[EXCERPTED PASSAGE Boundary: Start]

Founded in 1875 by John Robinson, the brewery was famous for its trademark Robin Hood logo on beermats. The brewery remained independent until 1986, when the family owners sold it (along with 450 public houses owned by the brewery) to Scottish & Newcastle for £123 million. Scottish & Newcastle gradually ran down production, by subcontracting its brewing to Mansfield Brewery, resulting in the eventual closure of the Daybrook building in 1996.

Dating from 1936, the current Home Brewery Company Ltd. building is now officially known as 'Sir John Robinson House' and houses more than 30000 ft2 worth of county council offices. It is located at the junction between the A60 (Mansfield Road) and Sir John Robinson Way, (Note: Sir John Robinson Way is a road built after the redevelopment of the brewery site following its 1996 closure and named in honour of its founder.) and its architect was Thomas Cecil Howitt. The Grade II listed building's illuminated 'Home of the Best Ales' sign was altered to remove the word 'Ales' and to include the logo of Nottinghamshire County Council. The three-storey (Note: excluding the "very tall square tower" which provides a fourth storey, and including the "ancillary lower ground floor") building has an unusual ‘putti frieze’ by sculptor Charles L J Doman along the front wall which depicts groups of putti involved in the brewing of beer. The famed decorative ironwork gates and railings are contemporaneous and form part of the listed building.

- Daybrook Baptist Church
The present-day building of Daybrook Baptist Church was completed in 1912 and is located on Mansfield Road.

[EXCERPTED PASSAGE Boundary: End]
[RECORDS SHOWN Boundary: Start]

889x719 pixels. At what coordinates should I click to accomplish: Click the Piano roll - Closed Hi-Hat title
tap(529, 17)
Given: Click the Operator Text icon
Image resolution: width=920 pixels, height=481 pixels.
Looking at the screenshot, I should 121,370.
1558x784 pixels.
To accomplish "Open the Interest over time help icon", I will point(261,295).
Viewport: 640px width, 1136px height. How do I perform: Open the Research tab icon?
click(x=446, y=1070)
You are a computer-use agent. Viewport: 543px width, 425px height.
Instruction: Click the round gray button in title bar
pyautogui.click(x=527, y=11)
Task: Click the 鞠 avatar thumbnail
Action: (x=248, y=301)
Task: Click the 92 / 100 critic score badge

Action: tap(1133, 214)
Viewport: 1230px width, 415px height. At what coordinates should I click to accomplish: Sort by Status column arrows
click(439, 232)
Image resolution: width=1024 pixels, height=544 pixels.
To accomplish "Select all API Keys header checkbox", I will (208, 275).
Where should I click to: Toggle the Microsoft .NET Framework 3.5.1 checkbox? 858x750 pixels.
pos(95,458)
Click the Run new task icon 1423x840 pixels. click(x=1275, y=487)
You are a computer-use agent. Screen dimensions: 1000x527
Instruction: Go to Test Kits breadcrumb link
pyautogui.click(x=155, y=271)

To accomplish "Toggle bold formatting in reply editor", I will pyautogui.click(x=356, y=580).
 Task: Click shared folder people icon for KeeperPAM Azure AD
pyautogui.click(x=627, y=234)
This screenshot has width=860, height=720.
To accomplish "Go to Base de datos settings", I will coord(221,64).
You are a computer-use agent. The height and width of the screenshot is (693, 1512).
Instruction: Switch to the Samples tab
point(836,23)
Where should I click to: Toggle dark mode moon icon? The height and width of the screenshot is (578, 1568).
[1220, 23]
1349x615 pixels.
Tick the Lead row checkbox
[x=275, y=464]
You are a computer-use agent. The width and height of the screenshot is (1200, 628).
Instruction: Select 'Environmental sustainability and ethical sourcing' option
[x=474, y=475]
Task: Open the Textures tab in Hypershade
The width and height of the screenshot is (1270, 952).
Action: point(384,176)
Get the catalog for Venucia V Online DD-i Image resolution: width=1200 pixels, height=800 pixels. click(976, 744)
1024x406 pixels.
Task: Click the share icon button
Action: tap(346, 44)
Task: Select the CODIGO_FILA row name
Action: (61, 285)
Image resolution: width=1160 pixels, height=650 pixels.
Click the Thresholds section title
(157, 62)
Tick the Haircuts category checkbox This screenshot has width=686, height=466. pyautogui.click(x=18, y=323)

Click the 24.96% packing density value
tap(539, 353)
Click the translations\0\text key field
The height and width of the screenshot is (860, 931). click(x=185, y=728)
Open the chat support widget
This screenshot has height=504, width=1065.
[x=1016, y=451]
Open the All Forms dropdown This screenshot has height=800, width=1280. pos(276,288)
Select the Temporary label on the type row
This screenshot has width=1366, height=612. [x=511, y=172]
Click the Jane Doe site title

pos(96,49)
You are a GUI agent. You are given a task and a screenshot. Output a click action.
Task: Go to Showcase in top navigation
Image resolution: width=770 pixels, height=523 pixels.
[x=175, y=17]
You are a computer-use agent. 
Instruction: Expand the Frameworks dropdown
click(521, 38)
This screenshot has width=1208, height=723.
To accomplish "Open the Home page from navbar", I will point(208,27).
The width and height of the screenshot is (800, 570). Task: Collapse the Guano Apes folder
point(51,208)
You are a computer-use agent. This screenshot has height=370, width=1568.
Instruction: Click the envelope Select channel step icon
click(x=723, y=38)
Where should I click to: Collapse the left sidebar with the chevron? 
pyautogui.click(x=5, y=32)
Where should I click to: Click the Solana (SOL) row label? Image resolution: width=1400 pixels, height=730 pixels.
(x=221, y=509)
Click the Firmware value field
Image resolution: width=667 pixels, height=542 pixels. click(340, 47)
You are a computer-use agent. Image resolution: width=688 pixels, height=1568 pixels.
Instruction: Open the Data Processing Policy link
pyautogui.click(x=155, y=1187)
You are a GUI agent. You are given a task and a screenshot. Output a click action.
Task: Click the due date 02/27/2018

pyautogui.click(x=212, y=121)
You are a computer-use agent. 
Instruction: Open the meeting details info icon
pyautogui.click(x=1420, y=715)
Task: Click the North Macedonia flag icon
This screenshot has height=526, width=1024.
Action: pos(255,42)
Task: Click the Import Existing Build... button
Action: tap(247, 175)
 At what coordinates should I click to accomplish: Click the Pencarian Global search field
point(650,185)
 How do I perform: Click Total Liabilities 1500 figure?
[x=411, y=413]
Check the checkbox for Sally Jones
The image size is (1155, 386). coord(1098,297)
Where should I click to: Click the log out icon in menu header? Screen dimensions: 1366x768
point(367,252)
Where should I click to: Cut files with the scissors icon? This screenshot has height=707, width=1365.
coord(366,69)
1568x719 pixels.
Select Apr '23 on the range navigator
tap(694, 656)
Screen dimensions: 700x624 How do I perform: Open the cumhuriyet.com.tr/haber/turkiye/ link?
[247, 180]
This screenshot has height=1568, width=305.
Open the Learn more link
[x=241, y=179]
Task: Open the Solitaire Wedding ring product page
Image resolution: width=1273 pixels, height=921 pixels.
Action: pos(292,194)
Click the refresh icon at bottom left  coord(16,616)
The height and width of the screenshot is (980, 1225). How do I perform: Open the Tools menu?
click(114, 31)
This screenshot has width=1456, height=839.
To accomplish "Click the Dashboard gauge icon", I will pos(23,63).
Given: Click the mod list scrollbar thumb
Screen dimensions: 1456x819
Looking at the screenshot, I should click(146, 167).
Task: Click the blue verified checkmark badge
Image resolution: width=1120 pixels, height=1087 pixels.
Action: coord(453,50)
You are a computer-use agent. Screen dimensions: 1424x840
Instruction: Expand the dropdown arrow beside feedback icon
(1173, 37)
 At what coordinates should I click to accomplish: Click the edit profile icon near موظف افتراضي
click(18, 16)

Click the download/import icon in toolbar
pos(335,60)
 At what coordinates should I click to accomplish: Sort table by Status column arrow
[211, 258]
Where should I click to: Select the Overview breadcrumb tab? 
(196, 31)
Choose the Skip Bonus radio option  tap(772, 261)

[RECORDS SHOWN Boundary: End]

WHAT THE TASK REQUIRES - Translate this sentence from the Home Brewery passage into French: "Founded in 1875 by John Robinson, the brewery was famous for its trademark Robin Hood logo on beermats."

COMPLETED EXERCISE - Fondée en 1875 par John Robinson, la brasserie était célèbre pour son logo emblématique de Robin des Bois sur les sous-bocks.